• Task objective
For this exercise, copy out each line of the material below that includes "Customer".

• Source material
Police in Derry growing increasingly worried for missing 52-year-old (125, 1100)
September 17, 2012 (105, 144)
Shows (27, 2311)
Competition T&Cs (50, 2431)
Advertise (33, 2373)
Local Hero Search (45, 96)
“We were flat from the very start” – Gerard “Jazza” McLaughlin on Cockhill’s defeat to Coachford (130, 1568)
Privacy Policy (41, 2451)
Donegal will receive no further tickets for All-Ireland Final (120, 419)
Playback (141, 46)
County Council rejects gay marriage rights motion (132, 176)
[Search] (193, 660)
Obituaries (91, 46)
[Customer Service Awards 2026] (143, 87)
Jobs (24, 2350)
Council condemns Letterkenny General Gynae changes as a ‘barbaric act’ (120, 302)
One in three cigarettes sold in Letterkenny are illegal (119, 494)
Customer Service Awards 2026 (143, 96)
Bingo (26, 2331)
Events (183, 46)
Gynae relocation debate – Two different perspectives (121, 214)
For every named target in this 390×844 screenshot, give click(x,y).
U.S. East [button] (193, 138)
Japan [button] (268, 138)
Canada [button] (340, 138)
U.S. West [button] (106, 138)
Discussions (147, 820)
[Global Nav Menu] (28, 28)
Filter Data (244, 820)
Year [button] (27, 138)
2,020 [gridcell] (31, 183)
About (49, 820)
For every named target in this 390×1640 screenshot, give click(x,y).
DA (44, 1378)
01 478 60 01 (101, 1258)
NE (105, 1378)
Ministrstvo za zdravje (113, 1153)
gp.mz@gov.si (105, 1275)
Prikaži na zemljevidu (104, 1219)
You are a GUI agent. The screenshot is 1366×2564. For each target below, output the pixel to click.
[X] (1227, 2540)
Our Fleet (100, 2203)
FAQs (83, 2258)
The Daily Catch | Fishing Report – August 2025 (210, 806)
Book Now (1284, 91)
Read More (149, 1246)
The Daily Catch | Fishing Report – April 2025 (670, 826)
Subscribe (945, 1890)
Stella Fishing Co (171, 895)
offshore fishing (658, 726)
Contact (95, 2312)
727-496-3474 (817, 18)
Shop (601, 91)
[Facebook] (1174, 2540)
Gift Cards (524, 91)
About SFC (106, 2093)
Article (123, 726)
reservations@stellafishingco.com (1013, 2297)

• Response box
[Customer Service Awards 2026] (143, 87)
Customer Service Awards 2026 (143, 96)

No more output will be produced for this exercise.